He has spent the past few years studying what happens to us when we want to buy something from someone. On 13 December 2021, he publicly defended his doctoral degree and his findings.
Five clear negative outcomes
Huy Tran has identified five clear negative outcomes:
- We are more likely to act rudely towards employees and service staff due to increased expectations regarding our entitlements.
- We view the persons who serve us as objects instead of people.
- We are less concerned about the people around us.
- We are less able to forgive other people based on an understanding of who they are as persons.
- We are less polite in written communications.
Dysfunctional behaviour
You may perhaps have noticed this yourself? Something happens to us when we are buying something from others. We don't always talk to the staff in a shop in the same way we talk to our friends or family. There is something about the role of customer that means that we take on different expectations and requirements, which naturally vary from person to person. Some people change their character so far that they become unkind and unpleasant.
“The study has shown that at the very moment you step into the role of customer, you may start demonstrating a more dysfunctional behaviour.

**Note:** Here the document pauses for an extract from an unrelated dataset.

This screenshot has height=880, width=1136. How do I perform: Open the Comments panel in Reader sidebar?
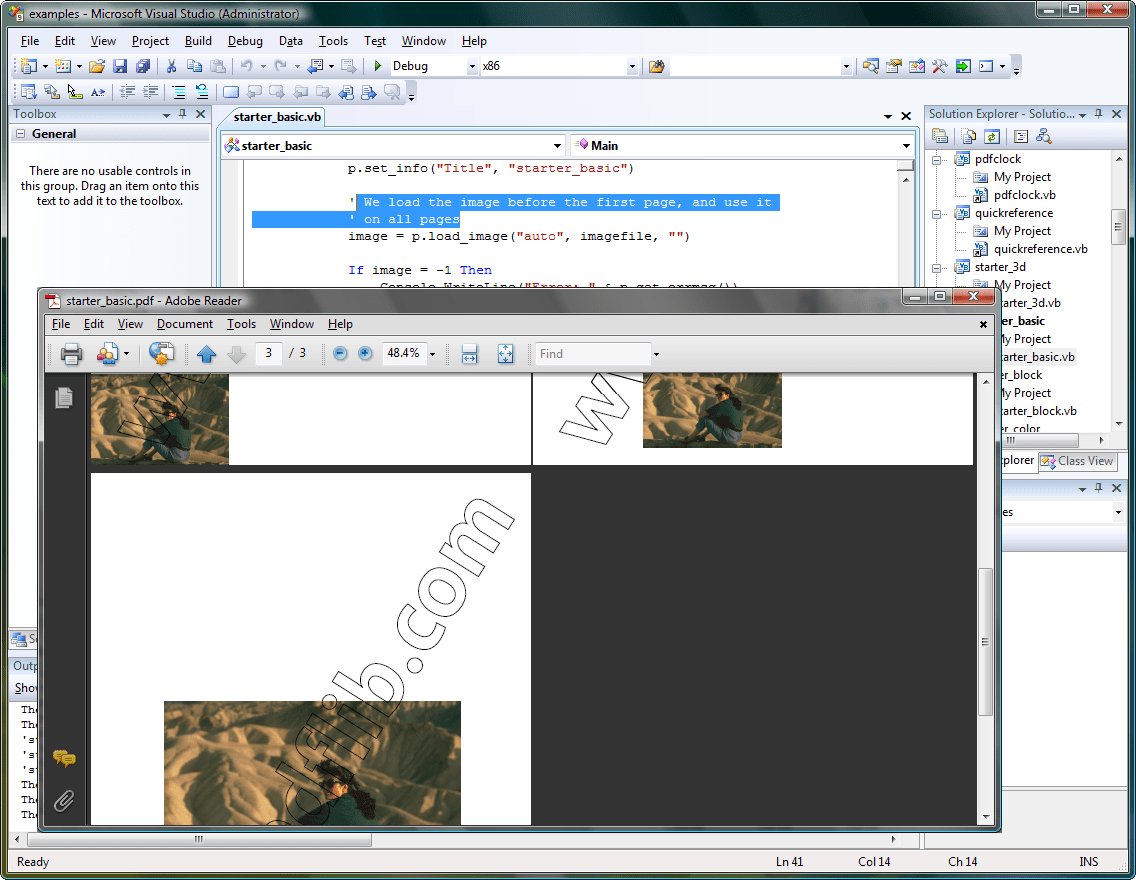tap(64, 759)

This can be perceived purely and simply as rudeness by the persons serving you, either in a shop or online,” says Huy Tran.
He has heard numerous stories about how such dysfunctional behaviour among customers can cause stress and fatigue syndrome among the people who provide them with a service.
“A recent example is from the American TV channel CNBC. In 2021, they published an article about airline employees in the U.S. who were requesting harsher penalties for difficult passengers. They had to go as far as asking for help from the authorities, because the problem had become so significant.”
Subtle hints – that feel uncomfortable
Former research has already shown how some customers who are high and mighty become crass and demanding. Huy Trans’ research project is innovative in that he has also uncovered relatively subtle changes in behaviour that he describes as ‘a bit excessive.’
Subtle behavioural nuances that are perhaps not dramatic enough to be noticed by other customers, can nonetheless be uncomfortable for persons working in the service industry.
“When you perceive yourself as a customer, it is possible that you are less able to view others (service personnel) as independent persons with feelings,” says Huy Tran.
As a customer, you focus more on yourself than others, are more demanding and more likely to act more rudely to others.
“Overall, this can have a considerably negative impact on those who work in the service industry, and it can also harm your own self-esteem when you notice that you are less respectful in such contexts,” says Tran.
Carried out experiments
Huy Tran carried out five scientific studies to identify what happens to us the moment we take on the role of customer.
He carried out a series of experiments, starting by dividing the participants into groups. The group members were assigned identities, such as customer, while the others were assigned either an alternative identity (such as guest) or had no form of special identity manipulation.
Subsequently, different scenarios were described to the participants, or they were asked to react to various presentations that had been developed. The goal was to record differences in the propensity for dysfunctional/rude behaviour.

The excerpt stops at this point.